Thursday, November 7, 2013

Dubinsky: Relationship with Torts ‘fell apart’ before trade

Brandon Dubinsky (r.) faces his old team for the first time Thursday in Columbus.


Paul Vernon/AP


Brandon Dubinsky (r.) faces his old team for the first time Thursday in Columbus.



COLUMBUS — The Rangers’ major moves since advancing to the 2012 Eastern Conference finals have been to trade for Rick Nash, trade away Marian Gaborik, and fire coach John Tortorella.


Only one of them didn’t surprise Brandon Dubinsky, the longtime fan-favorite the Rangers dealt away in a package for Nash in July 2012.


“I think my relationship with Torts fell apart the last year that I was there (in New York),” Dubinsky — now an alternate captain for the Columbus Blue Jackets — said Thursday afternoon at Nationwide Arena before facing his old team for the first time. “I just felt like his relationship with some of the other players could be doing the same thing. So I guess that pretty much sums it up. I wasn’t completely surprised that it happened.”


The precursor to Tortorella’s final season in New York, however, was general manager Glen Sather’s decision the preceding summer to send Dubinsky, Artem Anisimov, Tim Erixon and a first-round pick to Columbus for Nash, breaking up the core of a Rangers team that had been building something great.
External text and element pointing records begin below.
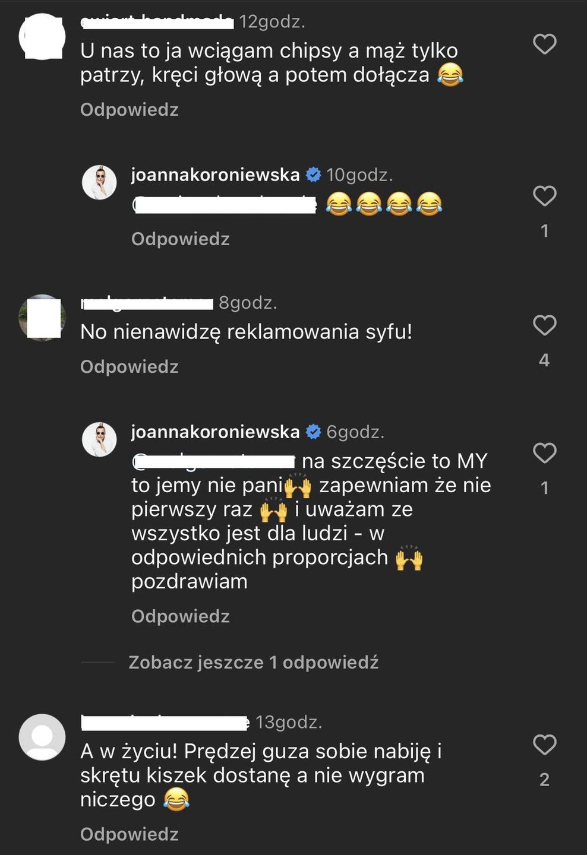Tap joannakoroniewska avatar on 6godz. reply
The width and height of the screenshot is (587, 855).
click(x=99, y=439)
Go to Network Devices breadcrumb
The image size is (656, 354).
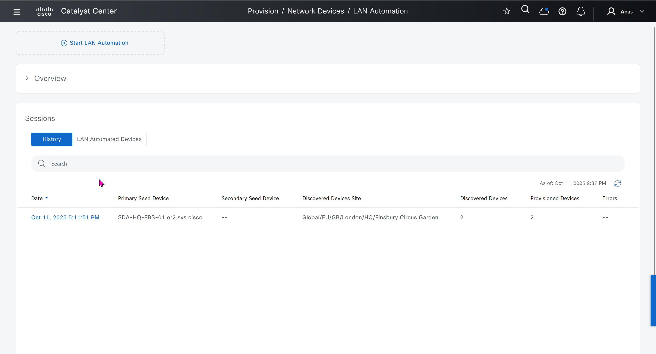pos(316,11)
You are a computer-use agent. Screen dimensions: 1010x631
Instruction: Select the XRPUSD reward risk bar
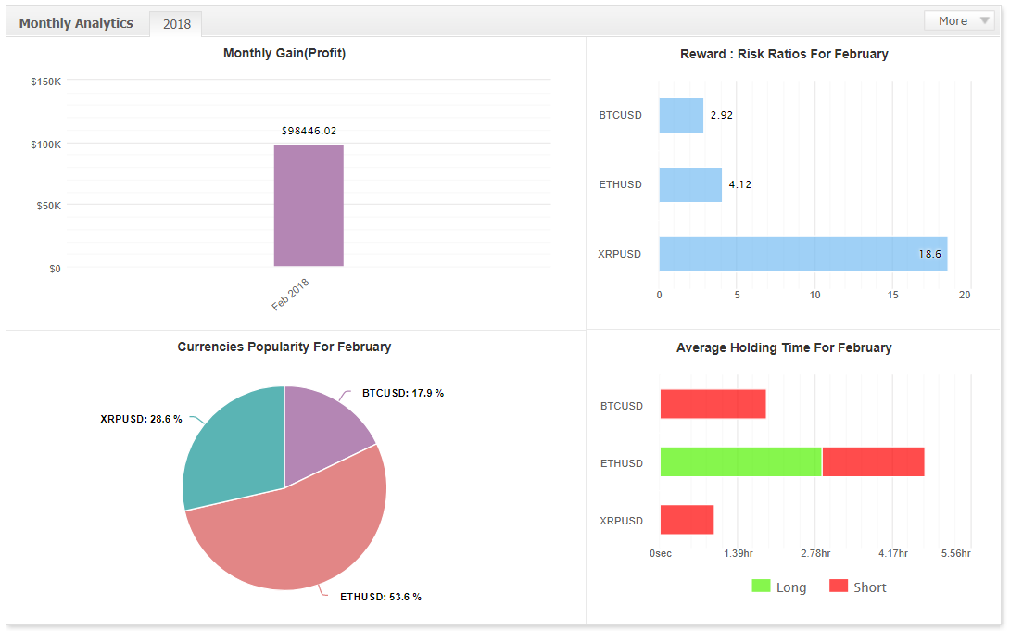(802, 254)
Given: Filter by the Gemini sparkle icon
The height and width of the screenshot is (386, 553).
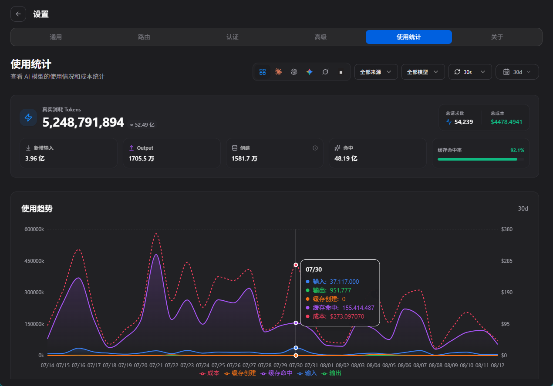Looking at the screenshot, I should coord(309,72).
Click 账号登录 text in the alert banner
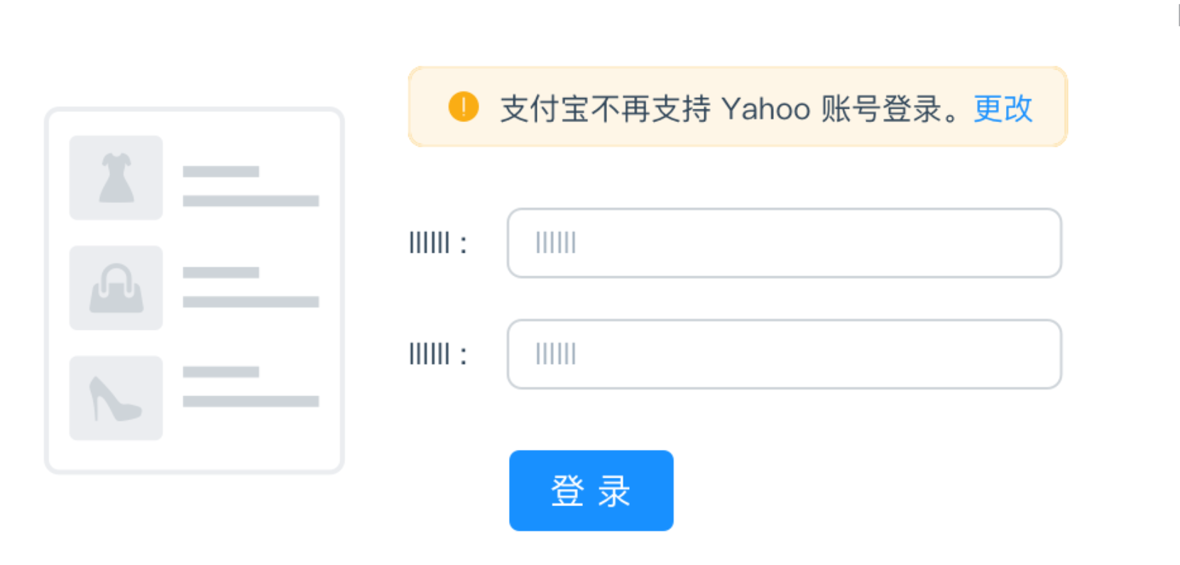 click(881, 109)
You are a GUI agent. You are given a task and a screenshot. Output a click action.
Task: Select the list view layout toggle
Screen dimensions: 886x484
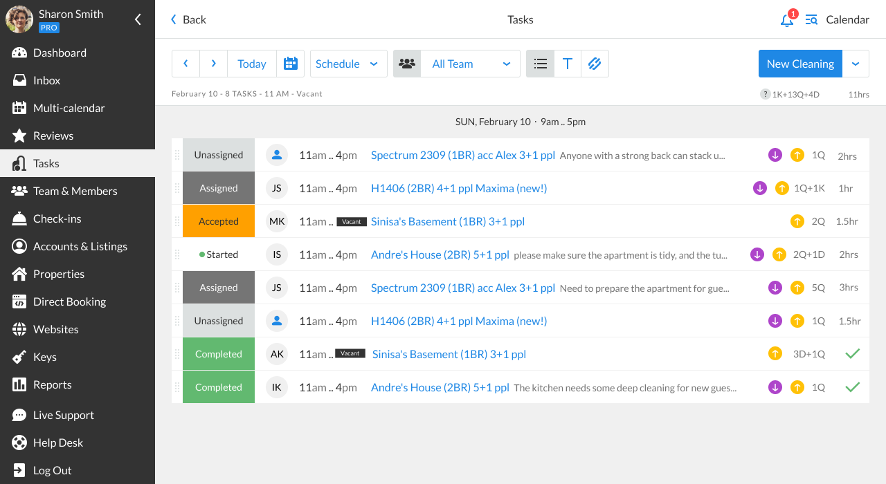540,63
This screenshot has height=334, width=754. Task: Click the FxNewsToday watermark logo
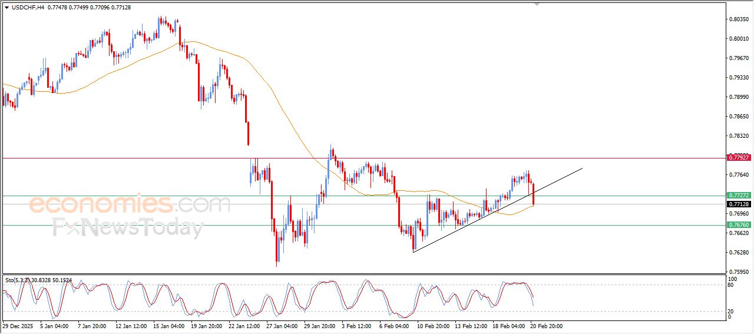128,227
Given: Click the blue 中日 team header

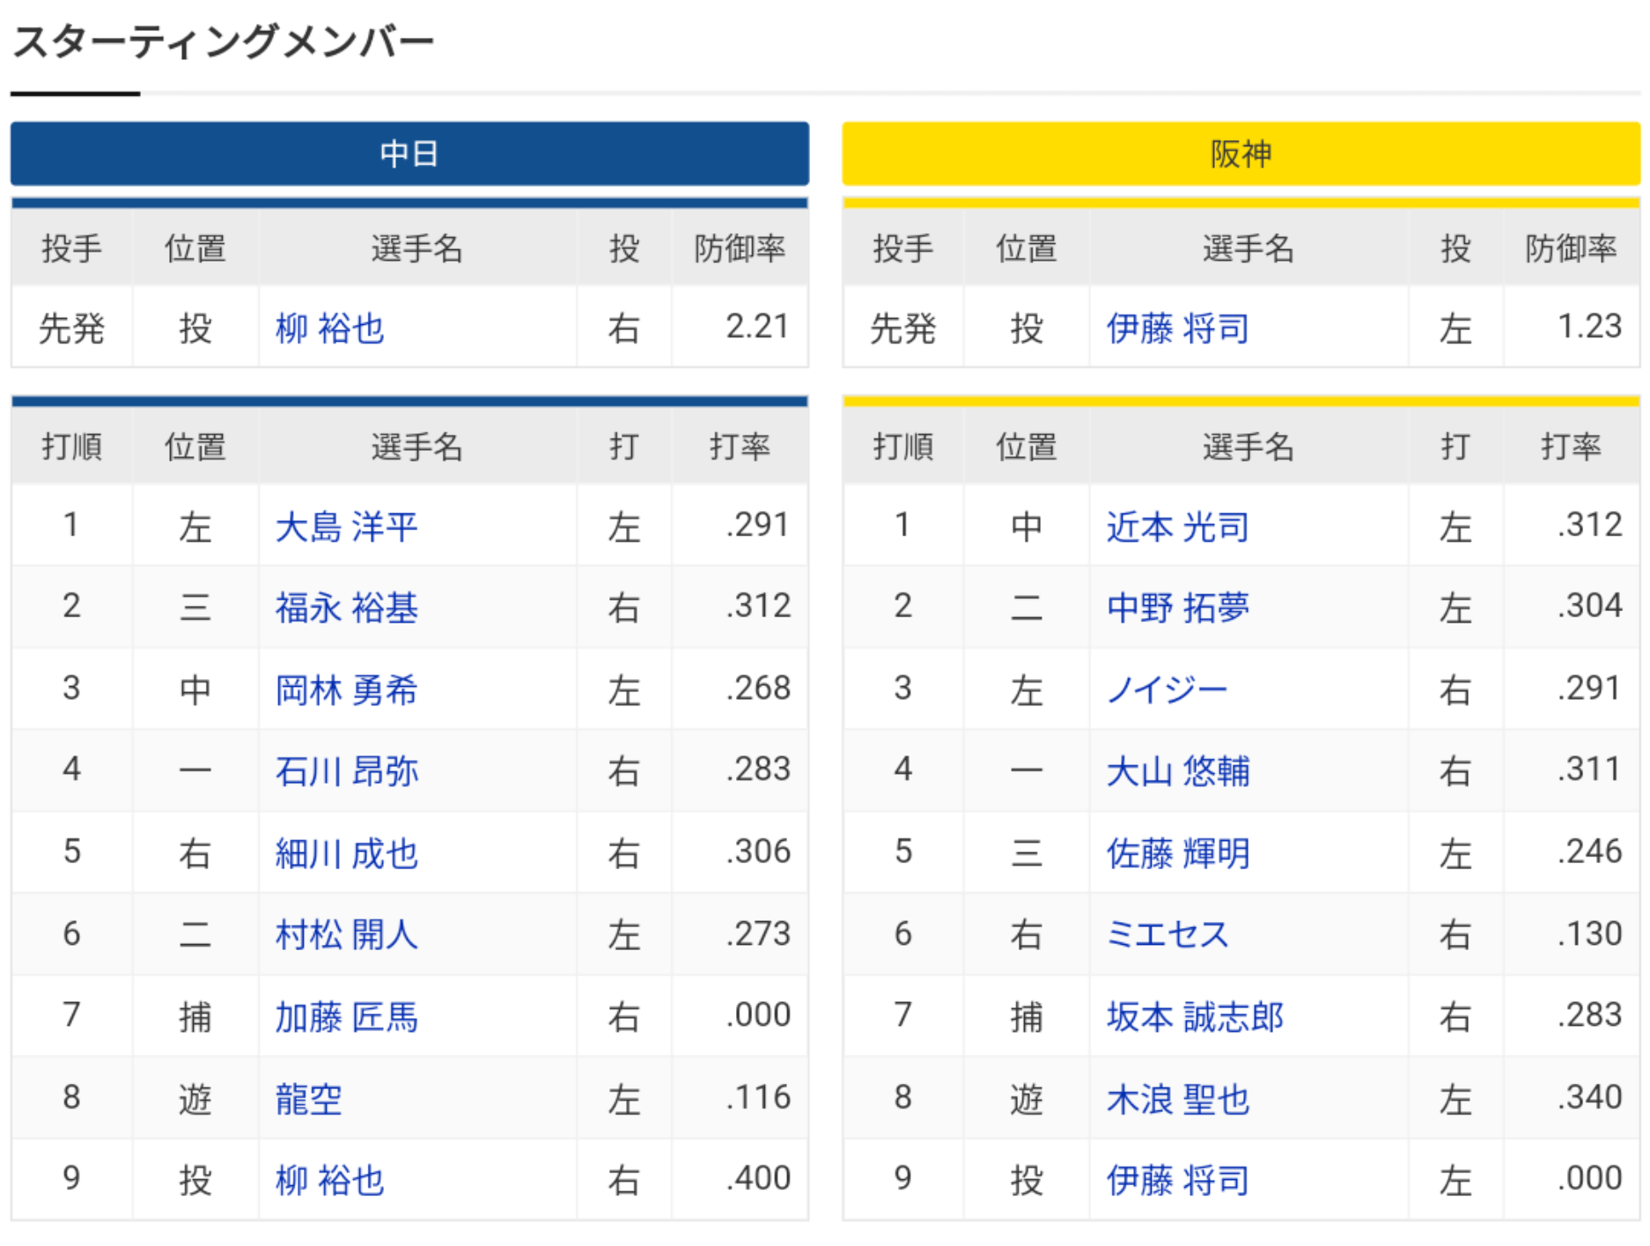Looking at the screenshot, I should click(409, 154).
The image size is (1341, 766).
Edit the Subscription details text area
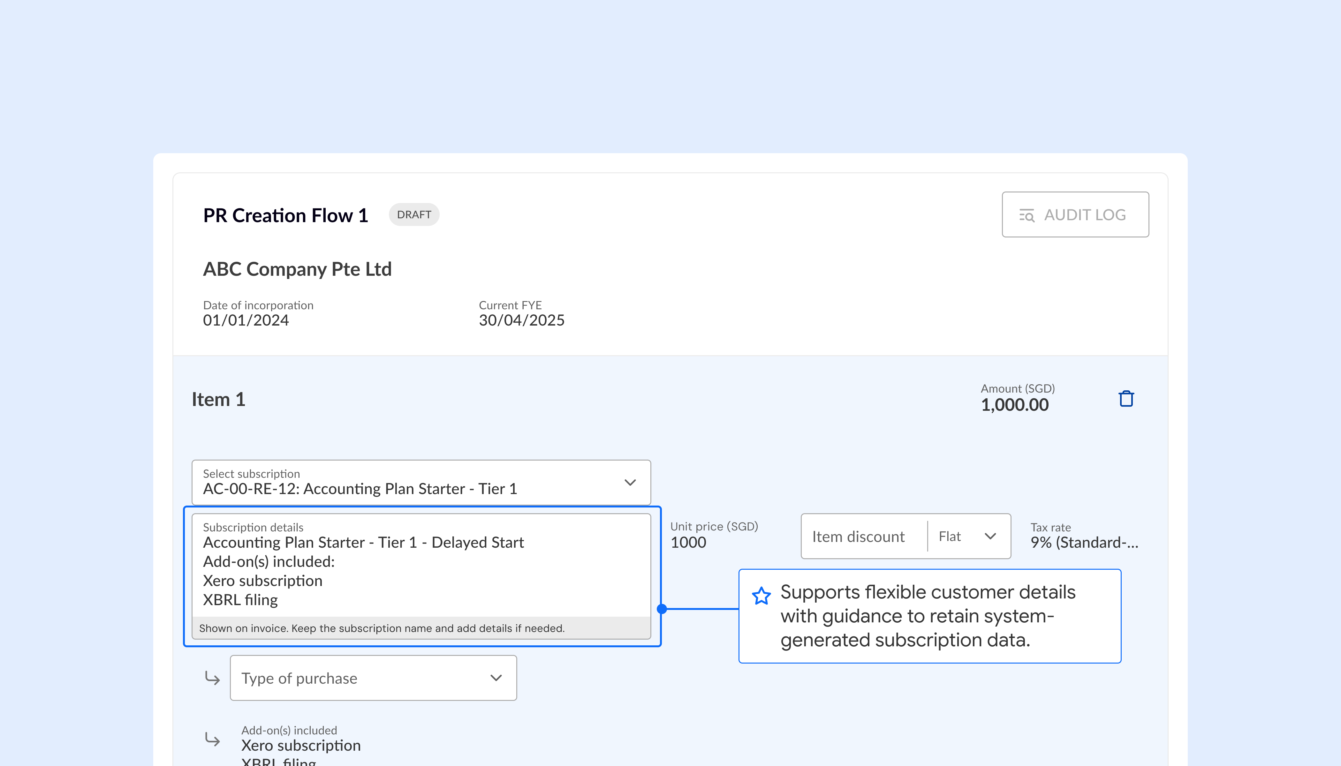(421, 571)
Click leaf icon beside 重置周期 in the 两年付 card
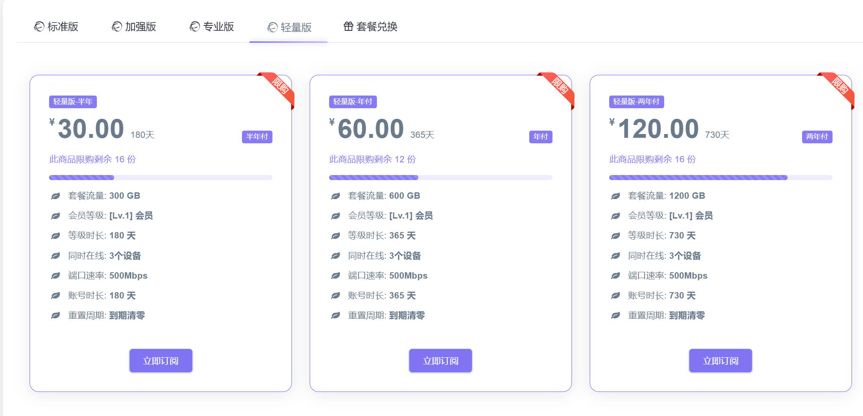The width and height of the screenshot is (863, 416). [616, 316]
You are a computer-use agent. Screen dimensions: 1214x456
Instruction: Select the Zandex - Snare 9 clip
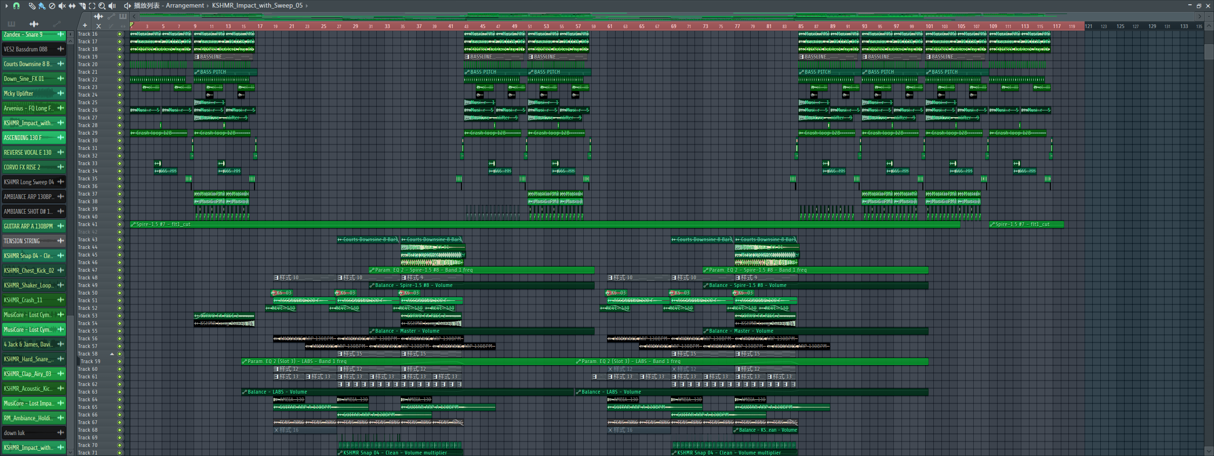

Dubinsky, who grew up with the Rangers after they drafted him 60th overall in 2004, had a difficult time grasping the desire to shake things up after such a successful season.


“The hardest part for me was that we went from growing up together and taking a team — and I wasn’t there the first year of the lockout, but after that I was there every other year — we went from taking a team that hadn’t made the playoffs in forever to a team that was in the conference finals,” Dubinsky said. “And I guess when you look at it — not only my trade and sending Artie and Timmy here, but I guess all of the moves as a whole — I didn’t understand it quite that you would want to bring so many new guys in after you’ve had such a successful season and such a successful playoff run.


“Sometimes that’s just the way New York is,” Dubinsky continued. “They like the flash and the dash and they want a new toy, I guess. And that’s no disrespect to the organization or anybody, of course, because they were so great to me. But that was the hardest part.”


Dubinsky admitted at least that he understood he was being trade for Nash, “one of the elite players of the league, so I understand you have to give up some assets, and I feel like they wouldn’t have just given me away for nothing.”


He is now comfortable in Ohio and expecting a baby boy with wife Brenna in December.